Similarly the cerebellum and temporal lobes deliver their predominant drainage through the TS system. Thrombosis of the TS may manifest as retrograde drainage through the vein of Labbe or other posterior fossa veins, and again is an important clue to differentiate between congenital hypoplasia of one TS versus true thrombosis. Though the superior group of veins of the posterior fossa drain into the vein of Galen, thrombosis of the latter is less common than that of the TS, and so usually is not seen in isolation.
The posterior fossa veins are best seen on lateral plane imaging during angiography except for the petrosal vein which receives tributaries from the cerebellum, pons, and medulla before itself entering the superior petrosal sinus.
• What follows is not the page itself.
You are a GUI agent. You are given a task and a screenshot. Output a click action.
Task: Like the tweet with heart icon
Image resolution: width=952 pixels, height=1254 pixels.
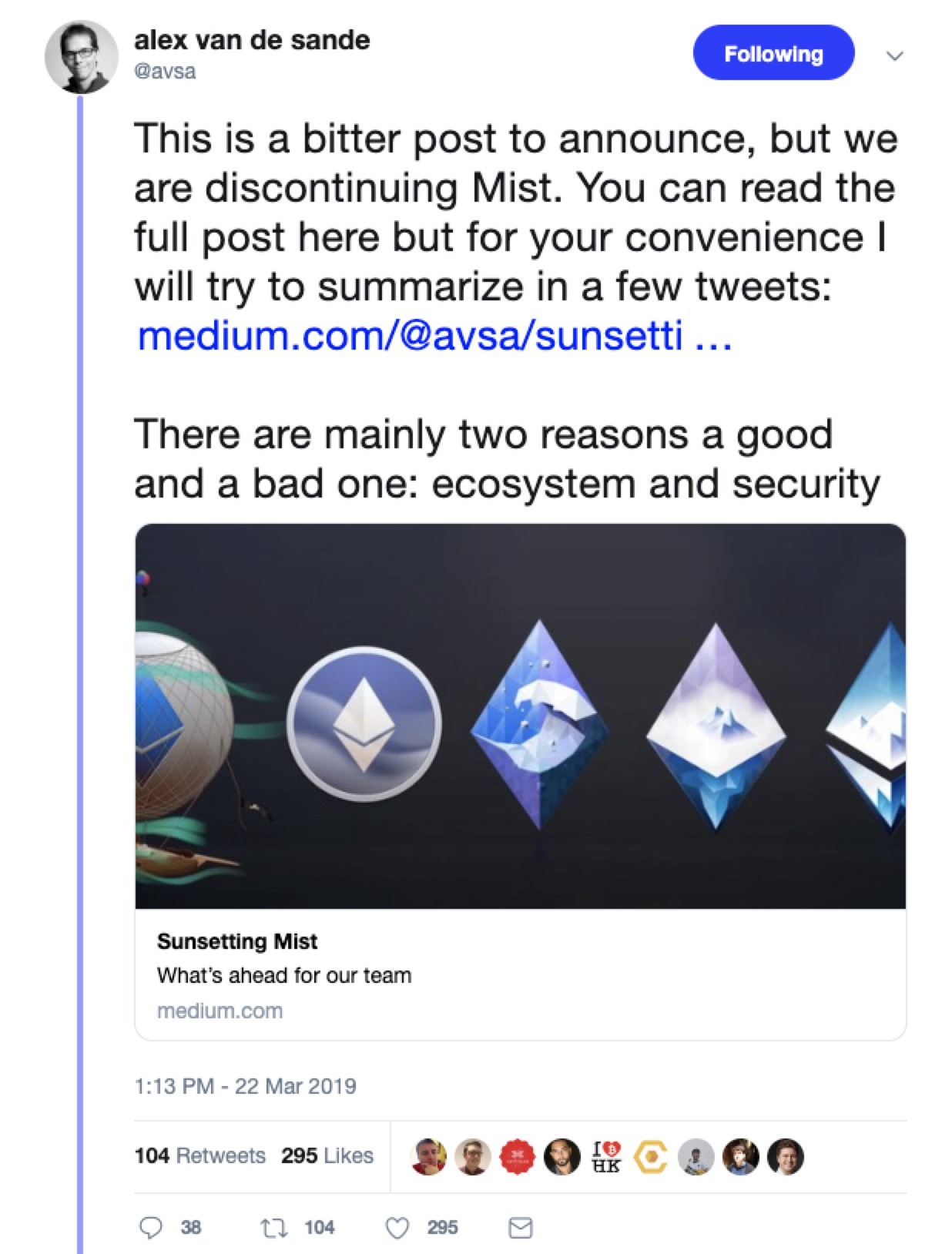397,1227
In general, thrombosis of the cortical veins in absence of thrombosis of the larger dural sinuses, is best appreciated by an asymmetrical appearance of the filling of these compared with their counterparts on the contralateral hemisphere. However, as with the dural sinuses, laterality in dominance exists with some of the larger veins, particularly the vein of Trolard, being more prominent in the dominant hemisphere, and the vein of Labbe, typically more prominent in the nondominant hemisphere. However, a complete lack of drainage of a region of a cerebral or cerebellar hemisphere, compared to the drainage pattern of the contralateral side, should be regarded as abnormal.